> **What the task asks**
Pull every line with "each" from the data below and copy it.

___ Data records ___

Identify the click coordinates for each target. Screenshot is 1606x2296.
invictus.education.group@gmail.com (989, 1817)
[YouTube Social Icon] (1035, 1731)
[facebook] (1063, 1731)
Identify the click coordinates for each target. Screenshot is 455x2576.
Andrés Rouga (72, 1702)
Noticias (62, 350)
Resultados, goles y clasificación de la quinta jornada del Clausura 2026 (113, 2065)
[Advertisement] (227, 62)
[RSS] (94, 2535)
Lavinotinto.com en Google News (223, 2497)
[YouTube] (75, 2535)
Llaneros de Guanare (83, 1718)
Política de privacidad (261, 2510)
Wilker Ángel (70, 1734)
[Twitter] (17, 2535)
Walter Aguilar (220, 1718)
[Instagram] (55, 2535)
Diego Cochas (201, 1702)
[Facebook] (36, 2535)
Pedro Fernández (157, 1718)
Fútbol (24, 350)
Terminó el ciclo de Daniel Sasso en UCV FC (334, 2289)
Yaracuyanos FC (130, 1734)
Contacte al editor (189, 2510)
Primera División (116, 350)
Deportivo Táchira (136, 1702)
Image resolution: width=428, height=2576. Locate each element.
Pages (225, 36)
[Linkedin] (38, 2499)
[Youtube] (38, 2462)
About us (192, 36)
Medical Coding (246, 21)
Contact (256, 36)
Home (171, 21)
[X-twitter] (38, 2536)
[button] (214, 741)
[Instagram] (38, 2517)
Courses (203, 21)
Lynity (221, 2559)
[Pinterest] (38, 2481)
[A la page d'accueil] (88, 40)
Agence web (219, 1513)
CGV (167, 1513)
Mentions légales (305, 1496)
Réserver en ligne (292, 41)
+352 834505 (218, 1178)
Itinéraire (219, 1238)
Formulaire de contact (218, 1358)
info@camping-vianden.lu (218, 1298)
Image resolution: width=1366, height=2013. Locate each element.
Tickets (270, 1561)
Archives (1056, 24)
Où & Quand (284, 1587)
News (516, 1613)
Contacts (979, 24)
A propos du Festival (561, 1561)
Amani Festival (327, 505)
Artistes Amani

___

> **Response for this exercise**
Identify the click coordinates for each target. Screenshot is 1606x2296.
Identify the click coordinates for each target. Screenshot is 455x2576.
Image resolution: width=428, height=2576. Locate each element.
Image resolution: width=1366, height=2013. Locate each element.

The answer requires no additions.